start SOURCE DOCUMENT
She is smart, well-versed in domestic and foreign-policy issues, revels in working things out and commands strong loyalty. She also is overly suspicious, insular, often nontransparent and disposed to cutting corners. She has a history of reaching across the partisan divide, yet, as the Republican convention in Cleveland last week showed, is despised by many in the opposing party.

QuickTake How the U.S. Elects Its Presidents

Comparisons inevitably are made with Bill Clinton and Barack Obama. She lacks her husband's keen political instincts and persuasive talents as a campaigner. But she is more direct and disciplined.

Representative Peter King, a New York Republican who knows both Clintons fairly well, sees another difference: "Hillary listens."

In contrast with Obama, she is much more interested in the mechanics of governance and politics. She lacks his ability to inspire and embrace bolder agendas.

The questions over the 15 weeks until Election Day will focus on her philosophy, experience, judgement and, if Donald Trump has his way, integrity.

In a column in the Guardian, Jill Abramson, the former executive editor of the New York Times and an expert on money and politics, concluded that Clinton is "honest and trustworthy."

During this campaign every reliable fact-checker has found she has been much more truthful than Trump. Yet, too often, she seems to convey a sense that she feels above normal rules. Her use of a private e-mail server while secretary of state was not, as the FBI concluded, a prosecutable offense. But it was "careless," as FBI Director James Comey declared, and her real rationale was to keep some of her official correspondence from adversaries.
end SOURCE DOCUMENT
- [AIM 1]: Name every person the Hillary Clinton profile mentions, other than Hillary Clinton.
- [AIM 2]: Go on with the Hillary Clinton profile, starting right after its last sentence.
The lines that follow aren't needed for anything here.
start MATERIAL
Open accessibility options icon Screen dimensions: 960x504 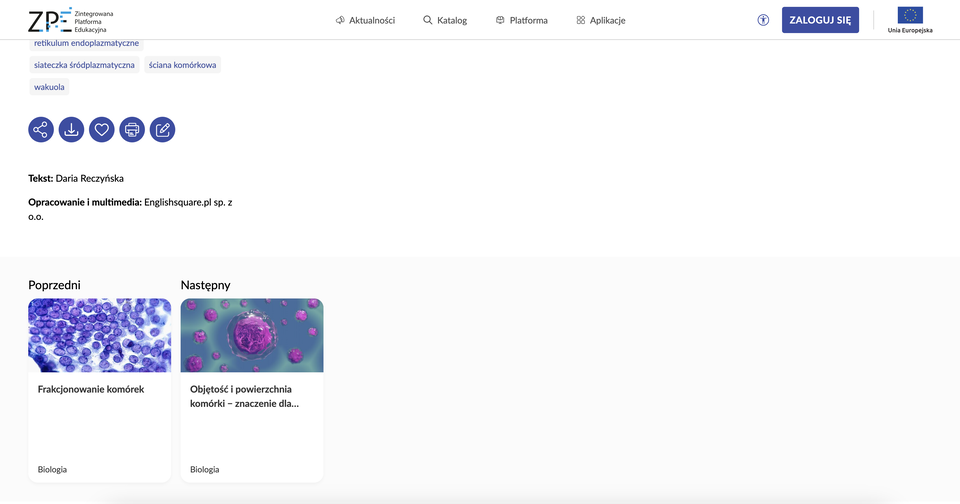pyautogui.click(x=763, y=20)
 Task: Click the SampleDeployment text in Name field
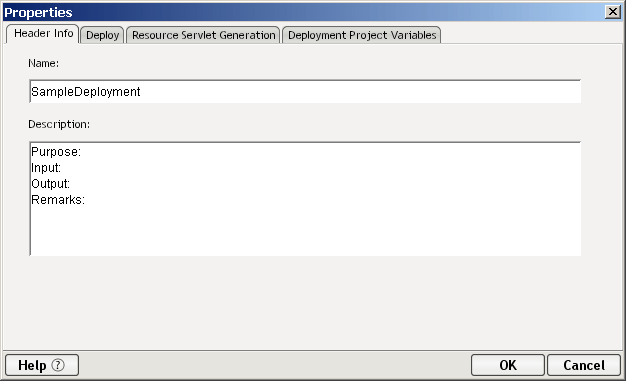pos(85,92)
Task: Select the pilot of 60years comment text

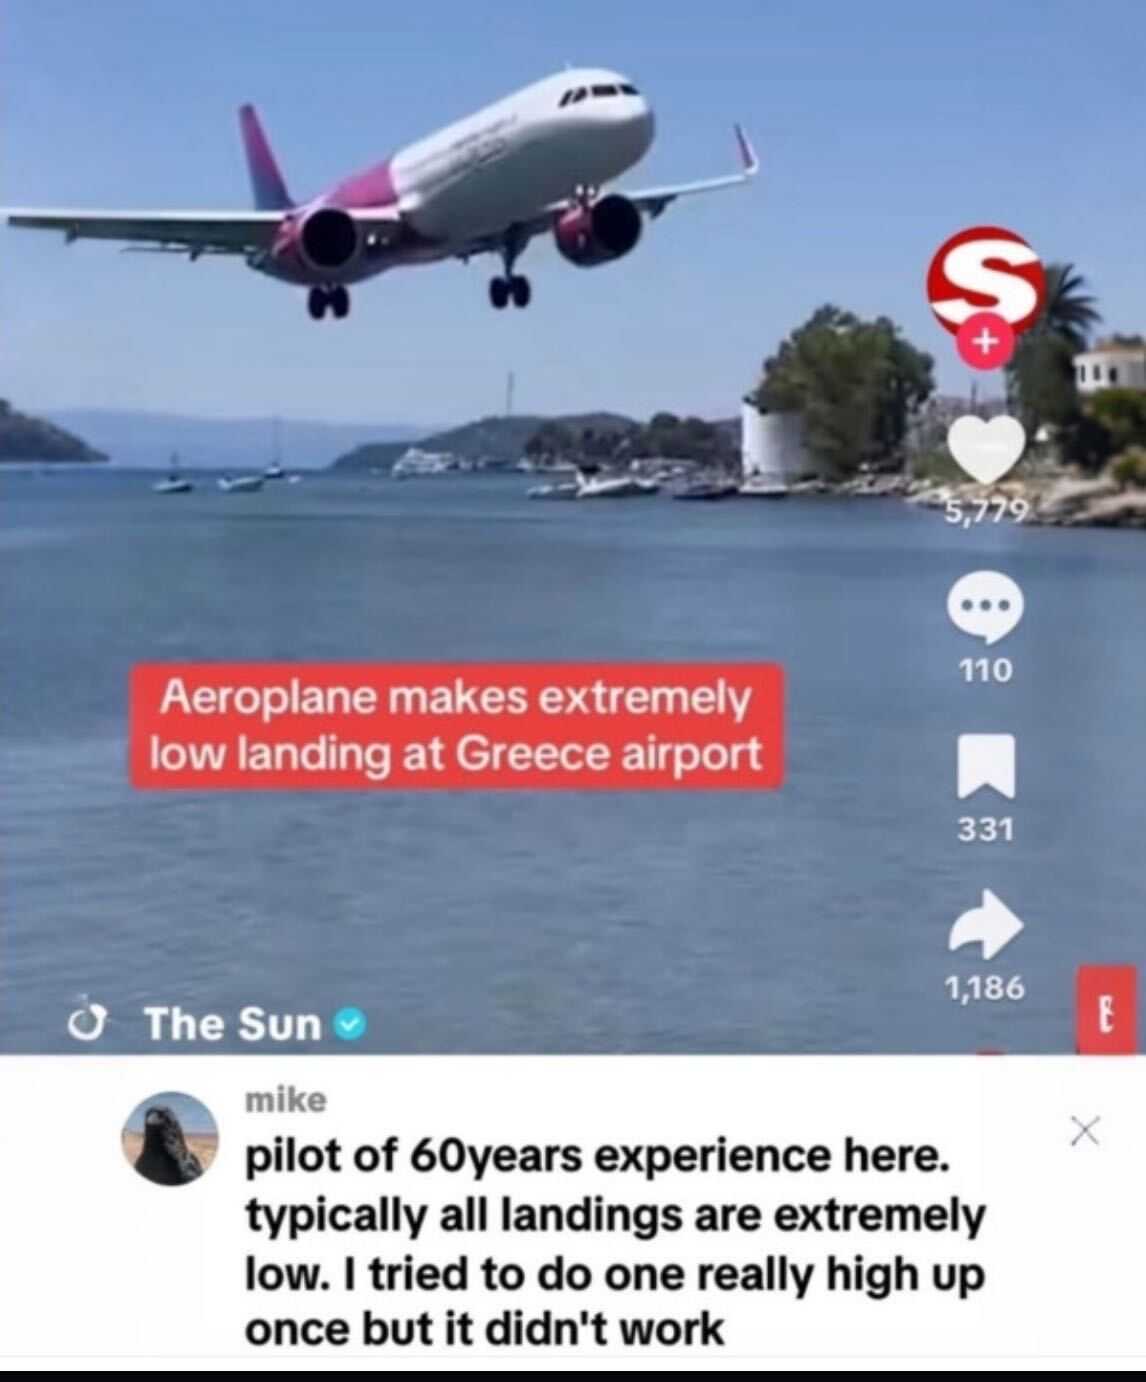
end MATERIAL
- [EXERCISE RESPONSE 1]: Bill Clinton, Barack Obama, Peter King, Donald Trump, Jill Abramson, James Comey

- [EXERCISE RESPONSE 2]:
On domestic issues and the economy, she is as liberal as Obama. She will stress proposals such as public-private partnerships. More important, she'll be willing to cut deals. As a senator, she forged relations with Republican colleagues including the maverick John McCain and the conservative Trent Lott.

"She has a real appreciation of how to work across the aisle," former Senate Democratic Leader Tom Daschle says.

On foreign policy she is more hawkish than Obama. She supported the Iraq War, led the international effort to intervene in Libya -- according to a book by Jonathan Allen, she once thought the latter would be her "signature issue" -- and wants a more robust policy in Syria.

She is loath to admit mistakes. It took her years to acknowledge that the Iraq War vote was wrong. She still gets defensive about Libya, even though it has become a a terrorist haven and Obama has expressed regret. (Among the gifts that Hillary-hating Republicans have given her is focusing on the tragedy at the diplomatic outpost in Benghazi, for which she was found to bear no responsibility, and letting her off the hook for the overall Libya policy.)

As secretary, she competently handled many challenges, but produced no big accomplishments or evidence that she is a major strategic thinker. Michael O'Hanlon, a national security scholar at the Brookings Institution, says her tenure was "more solid than spectacular."

If elected president, she'll be sure to name superb talents for substantive posts. She was a real champion of the late Richard Holbrooke, a brilliant foreign policy strategist who was known to be difficult. She would put a special emphasis on the most qualified women, perhaps persuading Health and Human Services Secretary Sylvia Burwell to move over to Treasury -- anyone from Wall Street is a political non-starter -- and maybe tapping the national security expert Michelle Flournoy for defense.

Whether she would find equally able White House aides of the kind who might challenge her -- the "two or three sons of bitches" that John F. Kennedy said a president needs -- rather than just long-time loyalists is a private concern of prominent Democrats who support her.

This column does not necessarily reflect the opinion of the editorial board or Bloomberg LP and its owners.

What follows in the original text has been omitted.